The Reality Of Imaginary Whiteness

Posted in Articles, Communications/Media Studies, Media Archive, United Kingdom, United States on 2016-07-26 01:37Z by Steven

The Reality Of Imaginary Whiteness

African American Intellectual Historical Society (AAIHS)
2016-07-24

Jennifer Patrice Sims, Adjunct Professor of Sociology
University of Wisconsin, River Falls

In the 1993 satirical musical comedy Robin Hood: Men In Tights, Dave Chappelle plays Ahchoo, the show stealing side kick to Cary Elwes’ Robin Hood. At the end of the movie, when Robin appoints Ahchoo to be the new Sheriff of Rottingham, the all-white crowd exclaims, “A black sheriff?!” (and the blind family servant gasps, “He’s black?!”). They all eventually accept the appointment when Ahchoo responds, “And why not?! It worked in Blazing Saddles.

Since the release of Robin Hood, black Americans have continued to ask “And why not?!” when white Americans react with incredulity to racial minorities’ presence in movies. From outrage over a black storm trooper in a galaxy far, far away to the rejection of the mere idea of a black man playing James Bond, some white fans expect, and will apparently accept nothing other than, white characters.

This expectation of imaginary whiteness is even more pervasive in literature.

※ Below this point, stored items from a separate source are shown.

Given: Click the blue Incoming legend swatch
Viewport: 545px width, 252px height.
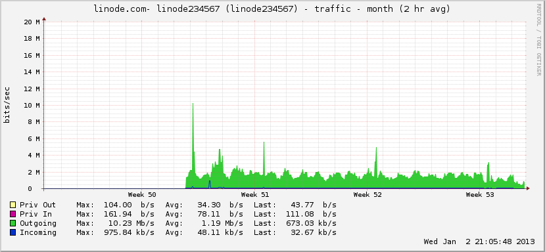Looking at the screenshot, I should 13,232.
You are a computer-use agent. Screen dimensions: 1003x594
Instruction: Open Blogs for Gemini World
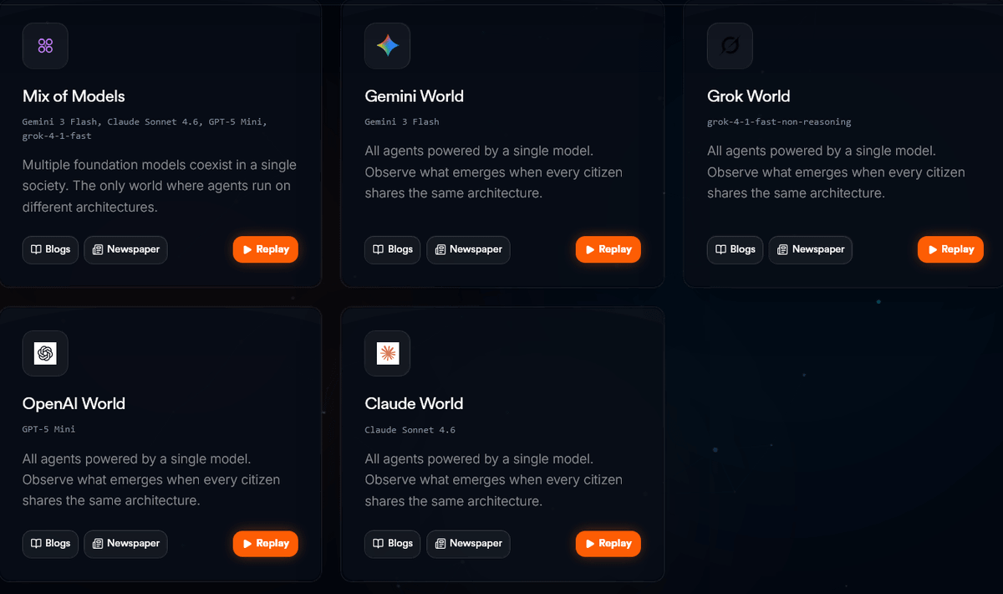point(393,249)
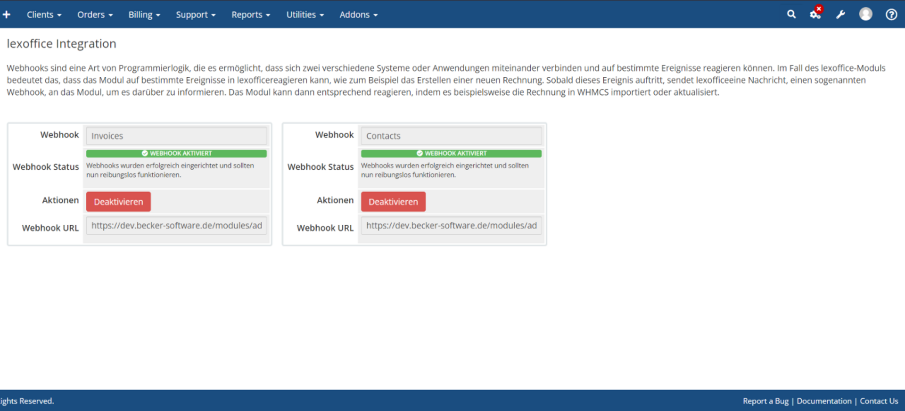
Task: Click the Contacts webhook URL field
Action: [x=451, y=226]
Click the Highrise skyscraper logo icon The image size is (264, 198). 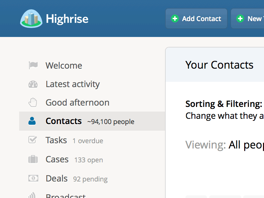click(31, 18)
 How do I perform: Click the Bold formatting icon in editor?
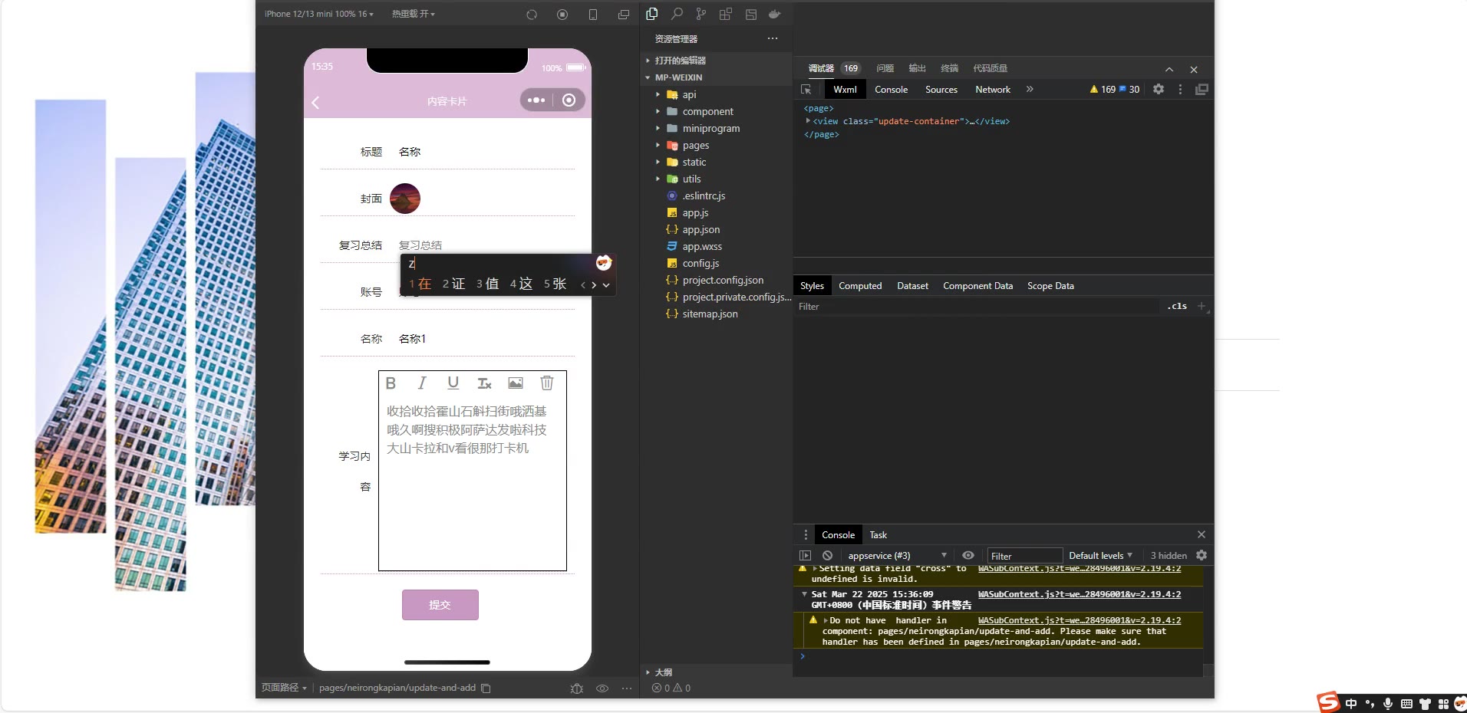(x=391, y=383)
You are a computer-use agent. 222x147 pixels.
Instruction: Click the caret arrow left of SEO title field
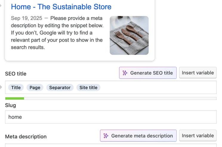click(x=1, y=87)
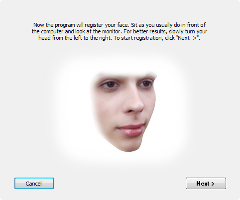Click the words 'slowly turn your head'
The image size is (240, 200).
pos(188,31)
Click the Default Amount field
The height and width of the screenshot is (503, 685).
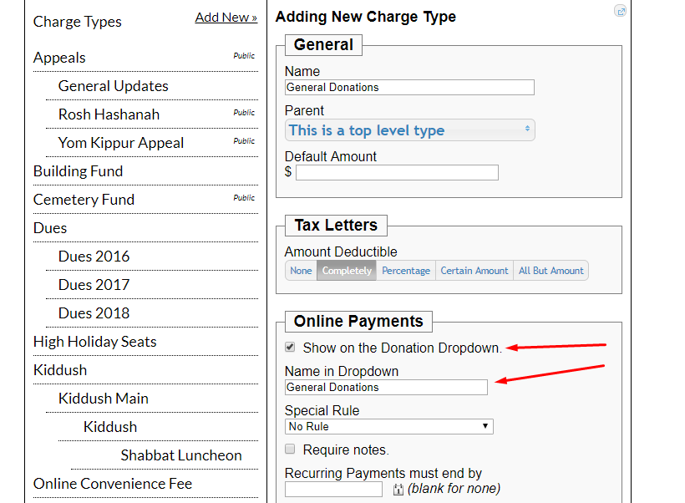[397, 173]
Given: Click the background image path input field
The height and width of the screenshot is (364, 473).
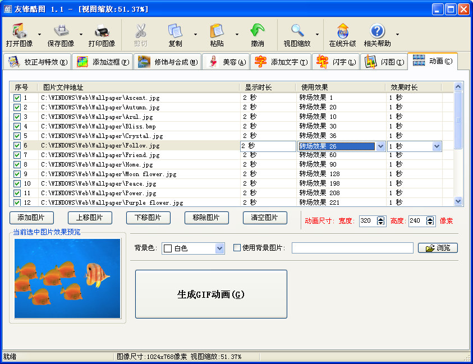Looking at the screenshot, I should [352, 248].
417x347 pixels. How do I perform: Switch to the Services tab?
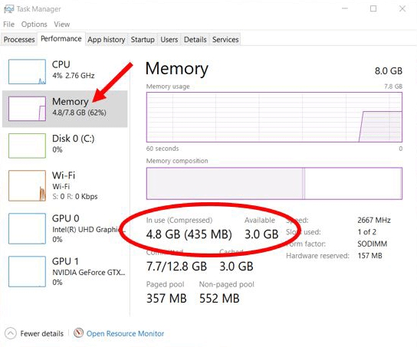coord(225,40)
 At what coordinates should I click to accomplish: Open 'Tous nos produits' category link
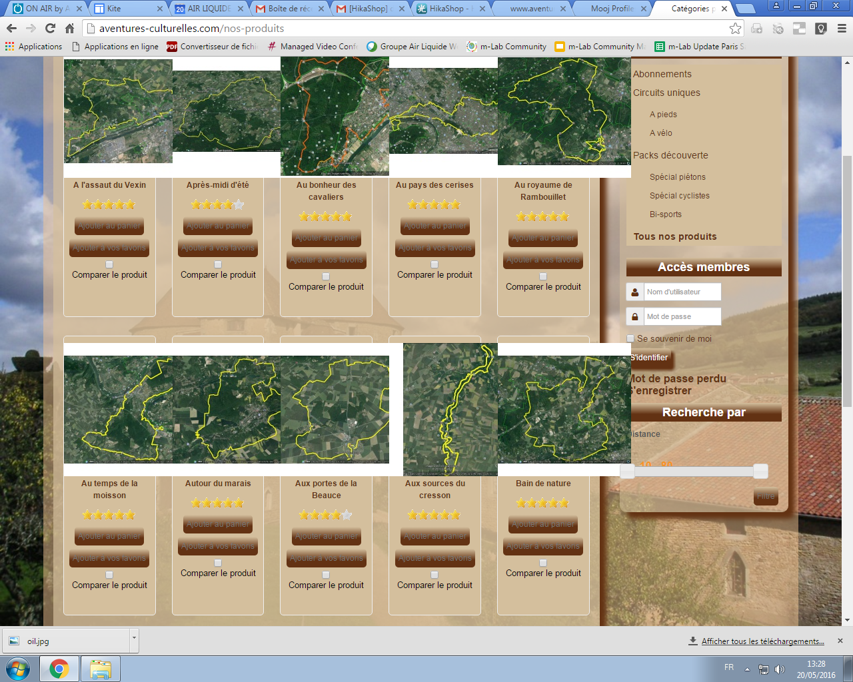tap(675, 236)
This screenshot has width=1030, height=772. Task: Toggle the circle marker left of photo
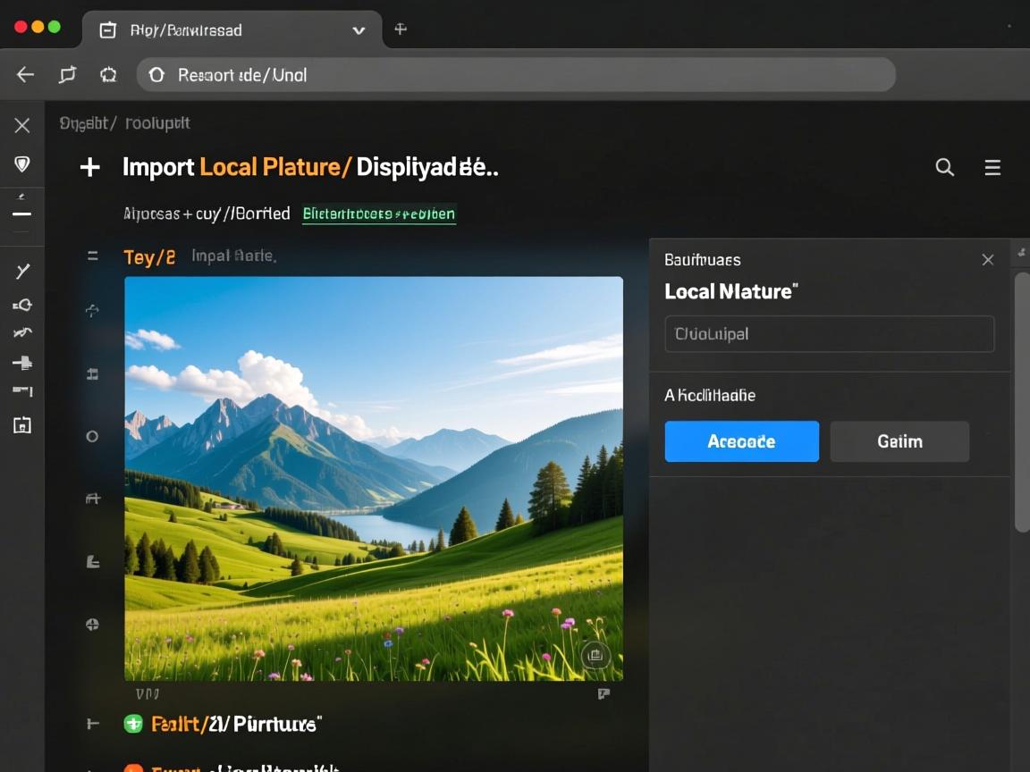click(91, 436)
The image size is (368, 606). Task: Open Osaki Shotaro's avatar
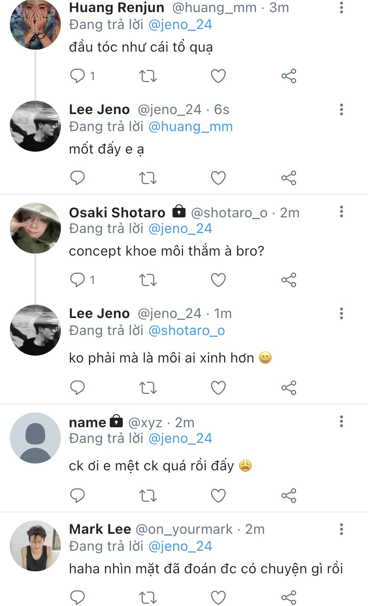coord(35,228)
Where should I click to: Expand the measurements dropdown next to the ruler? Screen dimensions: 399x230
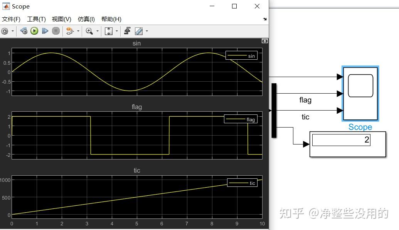[146, 31]
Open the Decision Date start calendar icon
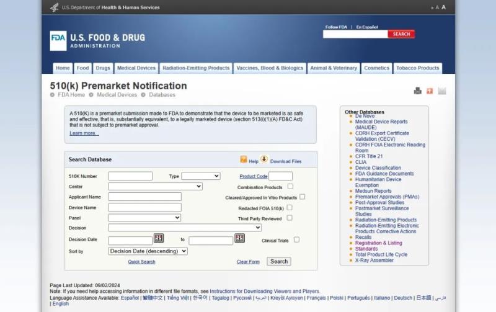Viewport: 496px width, 312px height. (159, 238)
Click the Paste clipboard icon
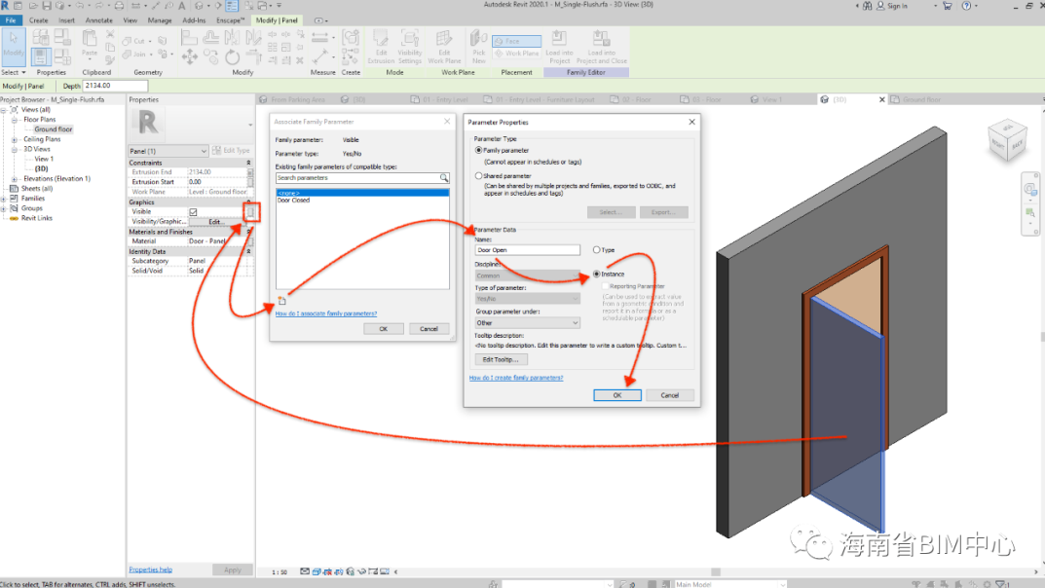 coord(90,44)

In the Harry Potter series, for example, Harry is introduced as a “skinny” boy with “a thin face, knobby knees, black hair, and bright green eyes.” Nowhere in seven books does author J. K. Rowling say that he is white; yet readers knew it intuitively because white is the hegemonic racial group in the United Kingdom. Whiteness need not be specified. It is assumed…

Read the entire article here.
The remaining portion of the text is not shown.